I want to parallelize an R script on a HPC with a Slurm scheduler.

SLURM is configured with SelectType: CR_Core_Memory.

Each compute node has 16 cores (32 threads).

I pass the R script to SLURM with the following configuration using the clustermq as the interface to Slurm.

#!/bin/sh
#SBATCH --job-name={{ job_name }}
#SBATCH --partition=normal
#SBATCH --output={{ log_file | /dev/null }} # you can add .%a for array index
#SBATCH --error={{ log_file | /dev/null }}
#SBATCH --mem-per-cpu={{ memory | 2048 }}
#SBATCH --cpus-per-task={{ n_cpus }}
#SBATCH --array=1-{{ n_jobs }}
#SBATCH --ntasks={{ n_tasks }}
#SBATCH --nodes={{ n_nodes }}

#ulimit -v $(( 1024 * {{ memory | 4096 }} ))
R --no-save --no-restore -e 'clustermq:::worker("{{ master }}")'

Within the R script I do "multicore" parallelization with 30 cores. I would like to use cores from multiple nodes to satisfy the requirement of 30 cpus, i.e. 16 cores from node1, 14 from node2.

I tried using n_tasks = 2 and cpus-per-task=16. With this, the job gets assigned to two nodes. However, only one node is doing compuation (on 16 cores). The second node is assigned to the job but does nothing.
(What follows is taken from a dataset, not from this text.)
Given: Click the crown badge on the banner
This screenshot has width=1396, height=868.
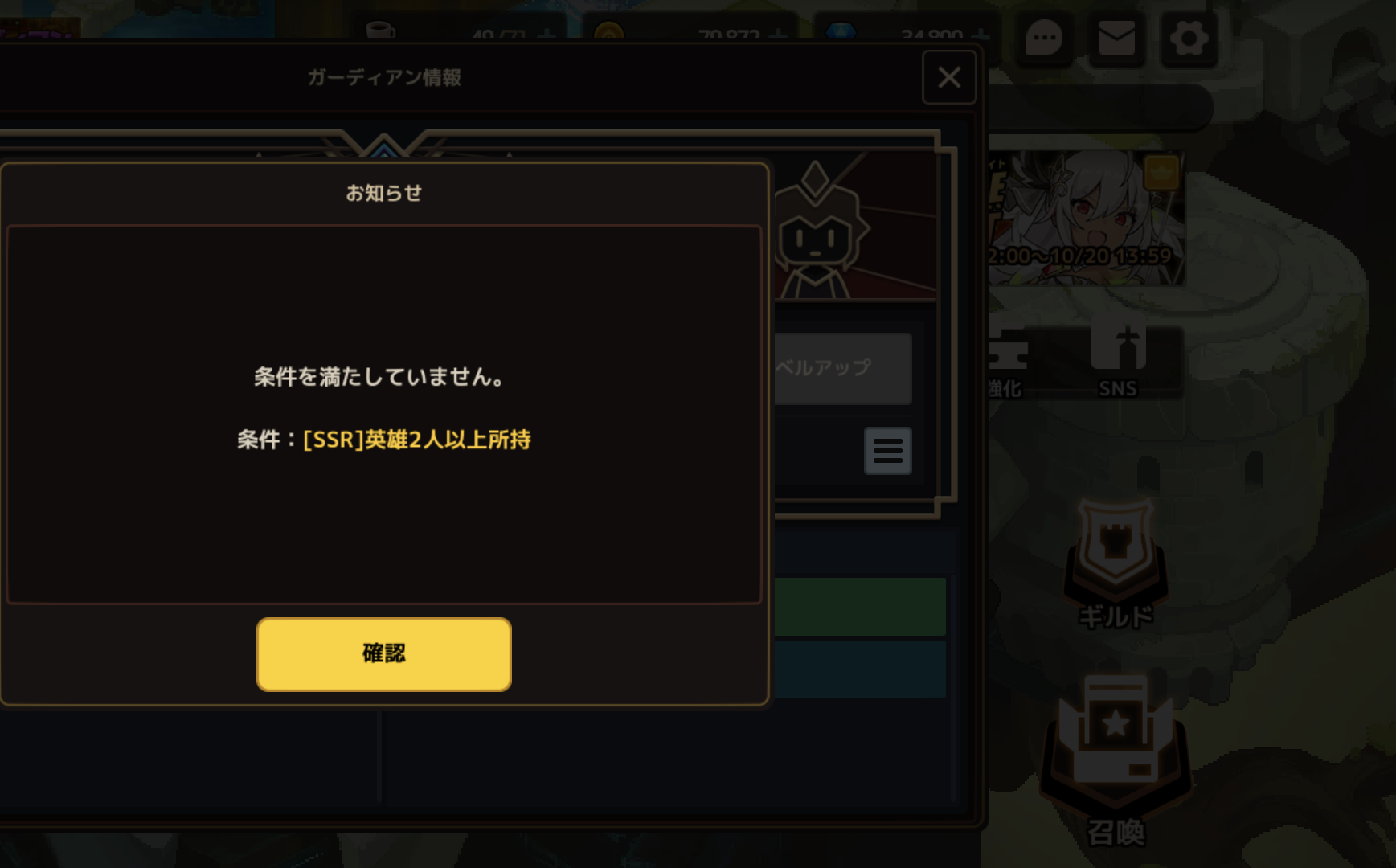Looking at the screenshot, I should (1161, 172).
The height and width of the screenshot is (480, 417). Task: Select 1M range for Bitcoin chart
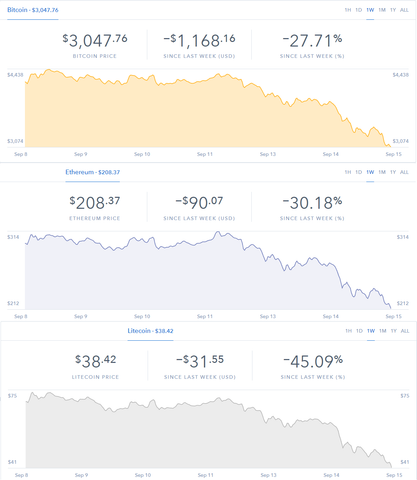[382, 10]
In this question srun is used to split parallelism across nodes with foreach and Slurm IDs. I do not neither use srun nor foreach. Is there a way to achieve what I want with SBATCH and multicore parallelism?

(I know that I could use SelectType=CR_CPU_Memory and have 32 threads available per node. However, the question is how to use cores/threads from multiple nodes in general to be able to scale up parallelism).

1
Is it necessary to use SLURM? Does each node have an IP? If so, it is easy to work with the parallel package to parallelize through several computers.lcgodoy
Each node has an ip but it's only internal and not public. Only the master node has a public ip. And yes, using Slurm is required here.pat-s
I may not understand what you're asking, but it sounds like you're trying to parallelize a node-threaded parallel job across nodes... you can't do that with a typical SLURM setup. Those nodes do not share memory, so you can't combine CPUs from different nodes.nsheff
@nsheff Are there other ways to achieve what I want? I can't believe this is not possible :)pat-s
Maybe @damienfrancois has an idea?pat-s

1 Answers

1
votes

Summary from my comments:

The answer is you cannot do this because your task is using a bunch of CPUs from within a single R process. You're asking a single R process to parallelize a task across more CPUs than the physical machine has. You cannot split a single R process across multiple nodes. Those nodes do not share memory, so you can't combine CPUs from different nodes, at least not with typical cluster architecture. It's possible if you had a distributed operating system like DCOS.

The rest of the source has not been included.